Opinion
2001-01510
Submitted February 26, 2002.
September 18, 2002.
In a support proceeding pursuant to Family Court Act article 4, the father appeals from an order of the Family Court, Queens County (Friedman, J.), dated December 19, 2000, which denied his objections to an order of the same court (Blanstein, H.E.), dated March 21, 2000, which, after a hearing, inter alia, directed him to pay $769 biweekly in child support.
Laurence H. Pearson, New York, N.Y., for appellant.
Victor M. Serby, New York, N.Y. (Deborah J. Edwards of counsel), for respondent.
Before: DAVID S. RITTER, J.P., NANCY E. SMITH, WILLIAM D. FRIEDMANN, BARRY A. COZIER, JJ.
ORDERED that the order dated December 19, 2000, is reversed, on the law, with costs, the objections are sustained, the order dated March 21, 2000, is vacated, and the petition and the objections thereto are dismissed without prejudice.

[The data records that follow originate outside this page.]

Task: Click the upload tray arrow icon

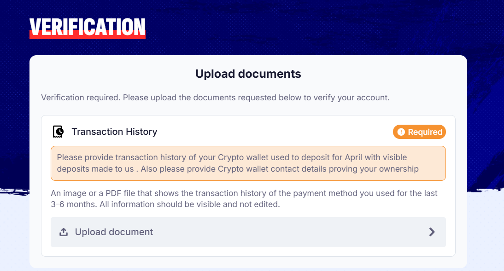Action: [x=64, y=232]
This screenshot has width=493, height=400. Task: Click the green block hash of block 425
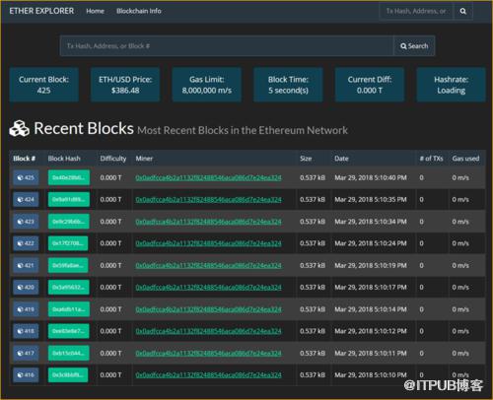tap(69, 177)
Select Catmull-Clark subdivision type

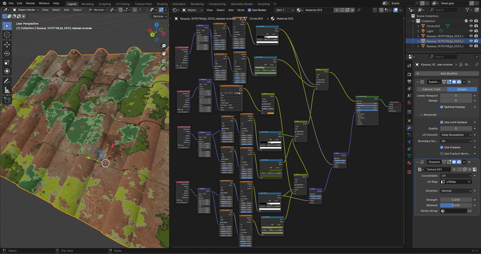(x=431, y=89)
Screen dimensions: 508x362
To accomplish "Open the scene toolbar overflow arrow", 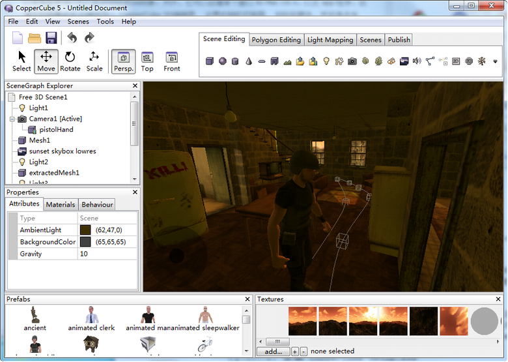I will click(495, 62).
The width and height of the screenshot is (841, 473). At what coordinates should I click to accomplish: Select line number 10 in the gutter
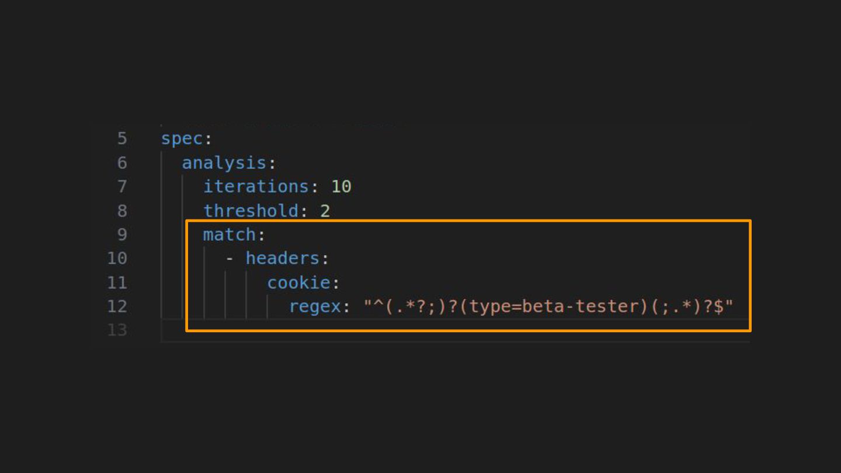117,258
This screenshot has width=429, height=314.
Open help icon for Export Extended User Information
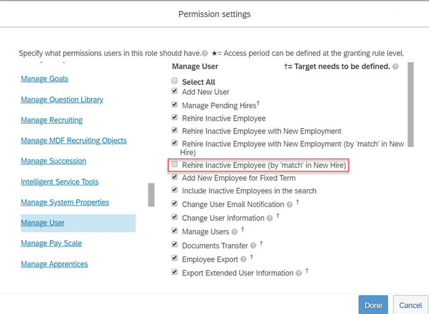[x=298, y=273]
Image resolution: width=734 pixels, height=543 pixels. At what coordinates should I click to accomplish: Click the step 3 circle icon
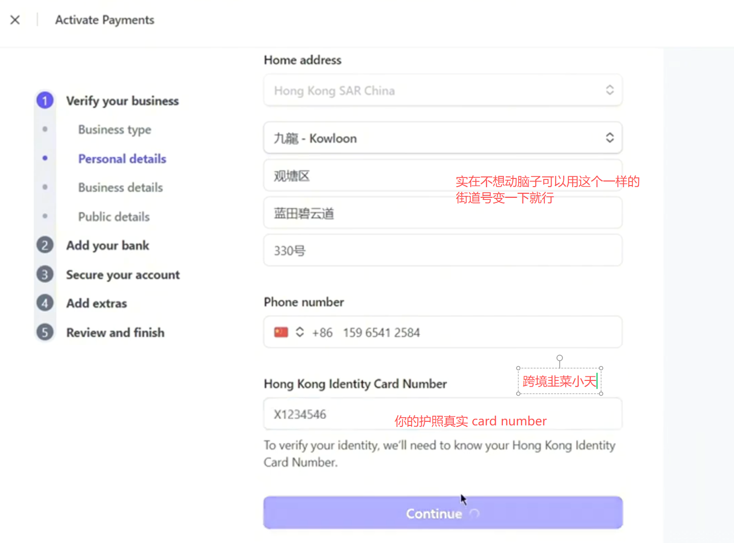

The appellant, a resident of Texas, and his former wife, a resident of the Philippines, were divorced pursuant to a Nevada divorce decree in August 1993. Pursuant to the Nevada divorce decree, the appellant was to pay $100 per month per child in child support. From approximately June 1994 to December 1997, the appellant resided in New York. During that time, he sent child support payments to the children's mother in the Philippines. In or about June 1999, the children's mother brought the children to New York to visit with her sister and her sister's husband, the petitioner, Tycho Lorenzana. The petitioner and his wife were named guardians of the children in an affidavit sworn to and subscribed by the children's mother on June 23, 1999. Thereafter, the children remained in New York with the petitioner and his wife. On February 4, 2000, the petitioner, as guardian of the children, filed a petition for their support pursuant to Family Court Act article 4.
Although the issue of subject matter jurisdiction was not raised before the Family Court, the claim may properly be raised for the first time at the appellate level since subject matter jurisdiction is never waived (see Feustel v. Feustel, 242 A.D.2d 628, 629). Further, since the Nevada divorce decree clearly provides for child support that order should have been recognized by the Family Court (see Family Ct Act § 580-205[d]; 580-207[a]).
Here, because the petitioner did not seek to modify or enforce the Nevada order of support, but rather, initiated a separate support proceeding, in light of Family Court Act § 580-205(d), the Family Court lacked subject matter jurisdiction to issue its own order of support. Accordingly, this petition is dismissed without prejudice.
RITTER, J.P., SMITH, FRIEDMANN and COZIER, JJ., concur.